* _Work item_:
The answer must be an exact copy of the lines from the one holding "Select the Wallet icon" through the final line of the entries, and nothing else.

Items listed in a dataset:
▬▬▬▬▬▬▬▬▬▬

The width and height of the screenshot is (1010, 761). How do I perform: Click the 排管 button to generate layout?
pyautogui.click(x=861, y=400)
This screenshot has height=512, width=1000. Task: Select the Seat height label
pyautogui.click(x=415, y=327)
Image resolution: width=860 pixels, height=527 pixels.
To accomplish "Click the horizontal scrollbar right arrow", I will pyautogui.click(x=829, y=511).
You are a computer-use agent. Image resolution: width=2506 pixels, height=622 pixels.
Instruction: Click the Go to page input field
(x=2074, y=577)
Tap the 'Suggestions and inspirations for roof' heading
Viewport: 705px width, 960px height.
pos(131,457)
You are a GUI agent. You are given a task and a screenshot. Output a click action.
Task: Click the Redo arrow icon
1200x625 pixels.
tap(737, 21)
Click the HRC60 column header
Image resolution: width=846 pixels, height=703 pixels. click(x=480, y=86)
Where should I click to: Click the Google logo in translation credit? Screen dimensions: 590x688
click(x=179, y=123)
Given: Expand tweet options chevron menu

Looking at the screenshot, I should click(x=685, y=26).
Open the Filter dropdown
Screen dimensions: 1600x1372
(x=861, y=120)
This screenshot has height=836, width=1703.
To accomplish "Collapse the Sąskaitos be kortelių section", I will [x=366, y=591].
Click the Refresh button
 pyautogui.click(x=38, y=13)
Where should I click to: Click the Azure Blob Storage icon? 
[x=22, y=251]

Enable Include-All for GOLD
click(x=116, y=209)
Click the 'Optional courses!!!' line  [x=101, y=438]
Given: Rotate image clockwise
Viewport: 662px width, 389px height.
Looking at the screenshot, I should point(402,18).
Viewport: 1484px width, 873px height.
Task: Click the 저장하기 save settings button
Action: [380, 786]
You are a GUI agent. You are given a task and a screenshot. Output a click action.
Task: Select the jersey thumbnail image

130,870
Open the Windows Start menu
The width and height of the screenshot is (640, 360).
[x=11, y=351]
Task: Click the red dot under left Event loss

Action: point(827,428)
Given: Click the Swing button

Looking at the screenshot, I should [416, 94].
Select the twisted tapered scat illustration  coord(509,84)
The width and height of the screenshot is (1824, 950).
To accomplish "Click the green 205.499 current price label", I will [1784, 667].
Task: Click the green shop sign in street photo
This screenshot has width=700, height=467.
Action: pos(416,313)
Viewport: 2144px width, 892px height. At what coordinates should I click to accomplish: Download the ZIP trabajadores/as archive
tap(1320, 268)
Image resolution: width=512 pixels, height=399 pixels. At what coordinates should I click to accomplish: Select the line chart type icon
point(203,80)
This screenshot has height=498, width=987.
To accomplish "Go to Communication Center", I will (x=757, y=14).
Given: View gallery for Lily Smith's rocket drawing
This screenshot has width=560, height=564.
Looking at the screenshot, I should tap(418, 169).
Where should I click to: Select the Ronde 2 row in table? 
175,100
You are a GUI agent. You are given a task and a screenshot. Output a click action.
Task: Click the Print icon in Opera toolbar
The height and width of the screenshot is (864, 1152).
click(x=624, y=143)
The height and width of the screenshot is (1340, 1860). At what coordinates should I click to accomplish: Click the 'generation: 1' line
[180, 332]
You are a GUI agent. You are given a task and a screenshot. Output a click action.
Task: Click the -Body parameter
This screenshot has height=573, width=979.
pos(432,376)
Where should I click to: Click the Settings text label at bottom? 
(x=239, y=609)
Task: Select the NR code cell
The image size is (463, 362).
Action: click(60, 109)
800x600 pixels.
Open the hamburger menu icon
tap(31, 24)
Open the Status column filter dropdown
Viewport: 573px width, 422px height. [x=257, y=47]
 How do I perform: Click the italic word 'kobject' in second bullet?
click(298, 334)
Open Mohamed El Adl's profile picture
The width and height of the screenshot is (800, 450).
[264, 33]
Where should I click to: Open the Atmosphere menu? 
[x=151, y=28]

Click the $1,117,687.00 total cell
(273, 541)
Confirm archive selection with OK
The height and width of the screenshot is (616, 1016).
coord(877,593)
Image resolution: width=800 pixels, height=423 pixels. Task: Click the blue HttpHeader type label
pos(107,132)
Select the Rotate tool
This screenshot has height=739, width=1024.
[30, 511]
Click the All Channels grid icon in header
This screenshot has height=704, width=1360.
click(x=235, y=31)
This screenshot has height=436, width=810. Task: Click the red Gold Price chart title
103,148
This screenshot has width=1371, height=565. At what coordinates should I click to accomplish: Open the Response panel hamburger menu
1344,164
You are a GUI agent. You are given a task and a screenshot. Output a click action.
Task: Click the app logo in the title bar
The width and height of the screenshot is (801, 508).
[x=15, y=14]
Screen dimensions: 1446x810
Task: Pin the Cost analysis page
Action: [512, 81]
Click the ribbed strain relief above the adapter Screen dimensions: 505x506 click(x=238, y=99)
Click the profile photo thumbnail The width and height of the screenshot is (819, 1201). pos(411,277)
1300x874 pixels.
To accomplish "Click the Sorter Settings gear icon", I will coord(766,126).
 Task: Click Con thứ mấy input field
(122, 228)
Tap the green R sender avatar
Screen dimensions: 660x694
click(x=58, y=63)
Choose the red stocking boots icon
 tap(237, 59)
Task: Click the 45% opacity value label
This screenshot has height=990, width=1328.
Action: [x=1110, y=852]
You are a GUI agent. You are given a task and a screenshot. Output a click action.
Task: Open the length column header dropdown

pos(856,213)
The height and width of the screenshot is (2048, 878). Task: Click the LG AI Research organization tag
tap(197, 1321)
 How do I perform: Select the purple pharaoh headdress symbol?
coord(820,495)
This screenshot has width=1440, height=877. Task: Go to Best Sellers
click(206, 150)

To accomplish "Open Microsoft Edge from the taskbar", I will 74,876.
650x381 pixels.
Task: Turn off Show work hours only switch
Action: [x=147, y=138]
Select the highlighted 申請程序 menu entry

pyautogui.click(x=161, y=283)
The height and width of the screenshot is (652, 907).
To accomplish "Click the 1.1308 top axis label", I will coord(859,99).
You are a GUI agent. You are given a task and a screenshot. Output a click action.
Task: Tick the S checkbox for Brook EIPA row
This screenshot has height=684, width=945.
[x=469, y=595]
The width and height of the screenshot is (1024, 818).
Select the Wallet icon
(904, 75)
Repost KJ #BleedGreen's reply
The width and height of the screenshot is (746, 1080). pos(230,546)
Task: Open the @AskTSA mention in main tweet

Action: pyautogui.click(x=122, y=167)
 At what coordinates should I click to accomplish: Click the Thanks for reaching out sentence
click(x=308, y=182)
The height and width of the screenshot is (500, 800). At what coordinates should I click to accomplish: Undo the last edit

▬▬▬▬▬▬▬▬▬▬

* _Exercise answer_:
Select the Wallet icon
(904, 75)
Repost KJ #BleedGreen's reply
The width and height of the screenshot is (746, 1080). pos(230,546)
Task: Open the @AskTSA mention in main tweet

Action: pyautogui.click(x=122, y=167)
 At what coordinates should I click to accomplish: Click the Thanks for reaching out sentence
click(x=308, y=182)
The height and width of the screenshot is (500, 800). At what coordinates should I click to accomplish: Undo the last edit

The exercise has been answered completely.